I am a manager in retail and have to deal with terrible customers like them every day. I lost my temper and told them they tried to ruin this poor person’s life because they were too lazy and stupid to pick up the phone and follow a reasonable rule. My FIL launched into another racist rant, and I left the table. Afterward, I told my husband I was done dealing with this. We have been bending over backward trying to help, only to receive no thanks and worse behavior. He is now upset with me. I’m just tired. I really want to call or email the company to apologize on behalf of my FIL. What should I do?

—No Good Deed


Dear No Good Deed,

You need to have a serious talk with your husband about the real issue at hand: Your father-in-law is unable to take care of himself. He lives alone, seems to have some trouble driving, and either can’t or won’t cook. This isn’t simply a case of a boomer being a nuisance but a sign of an untenable situation. Your husband (with or without his sister, who seems remarkably unhelpful) needs to make some hard decisions about caring for an aging parent. It frankly sounds as if this man shouldn’t be living on his own.

I think it may be worth a little effort to get in contact with the grocery employee, not only to apologize on behalf of your father-in-law but also to get intel from someone who’s had frequent enough contact with this man, in order to form a complete picture of his state of mind and health. The larger conversation about your father-in-law’s well-being might freak your husband out or upset him, but the longer he’s in denial about the real gravity of this problem, the worse it will become for everyone involved.

++++

• _Your task_
Set down word for word the part of the advice column about the father-in-law that begins at "I am a manager" and stops after "should I do?".

• _Dataset content_
++++

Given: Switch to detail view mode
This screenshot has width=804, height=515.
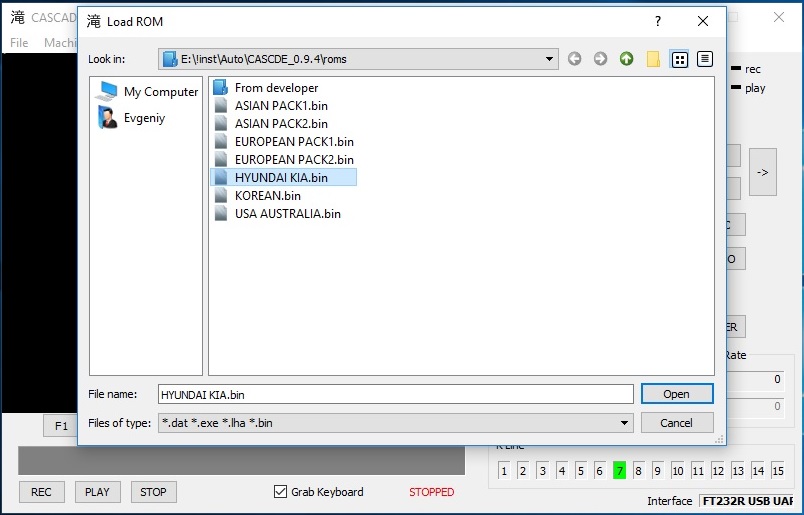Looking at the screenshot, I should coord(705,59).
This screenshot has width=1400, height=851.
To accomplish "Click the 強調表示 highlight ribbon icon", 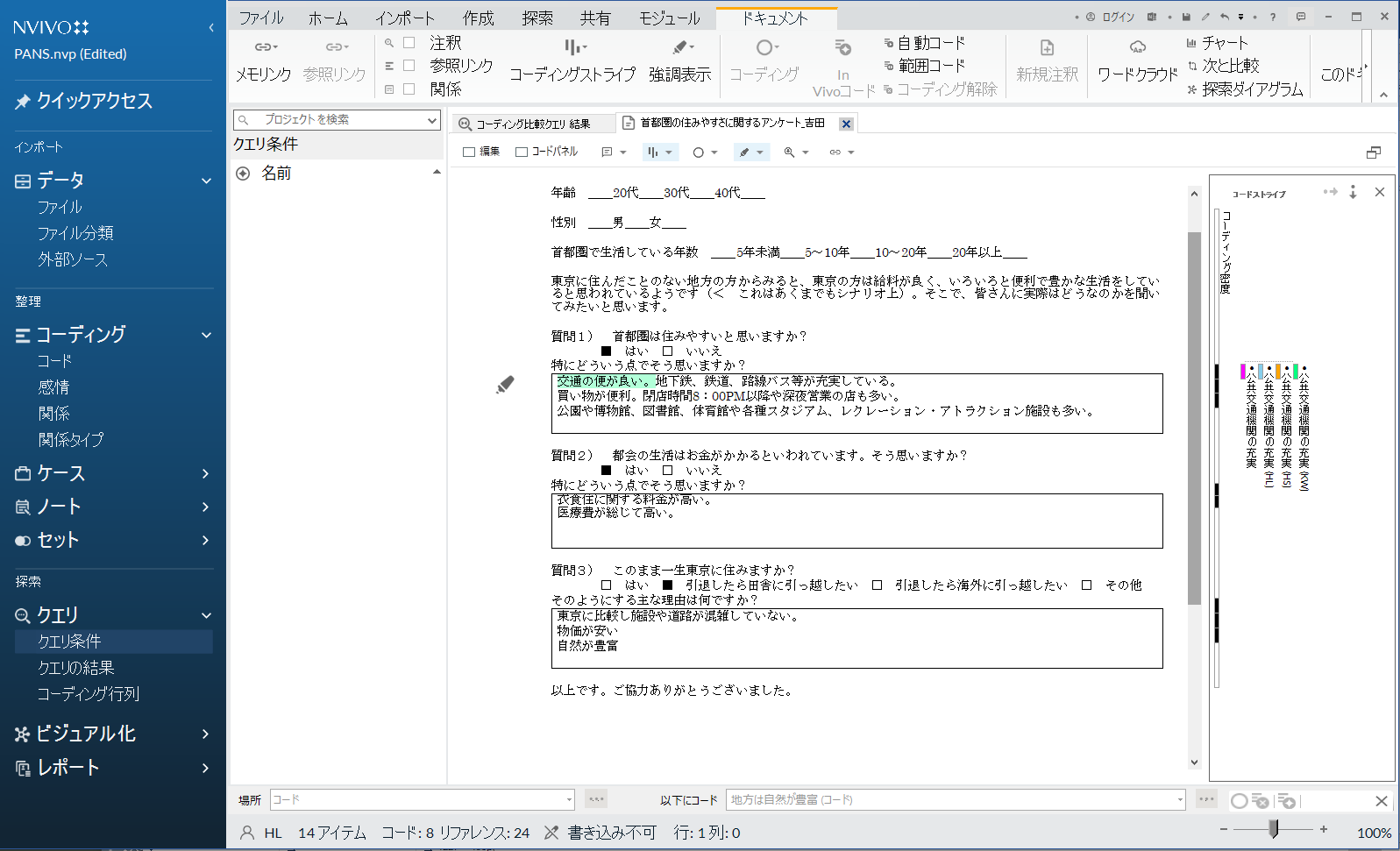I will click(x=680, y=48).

++++

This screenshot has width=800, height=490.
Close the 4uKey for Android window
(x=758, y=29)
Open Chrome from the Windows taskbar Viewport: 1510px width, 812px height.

++++

• _Exercise response_
I am a manager in retail and have to deal with terrible customers like them every day. I lost my temper and told them they tried to ruin this poor person’s life because they were too lazy and stupid to pick up the phone and follow a reasonable rule. My FIL launched into another racist rant, and I left the table. Afterward, I told my husband I was done dealing with this. We have been bending over backward trying to help, only to receive no thanks and worse behavior. He is now upset with me. I’m just tired. I really want to call or email the company to apologize on behalf of my FIL. What should I do?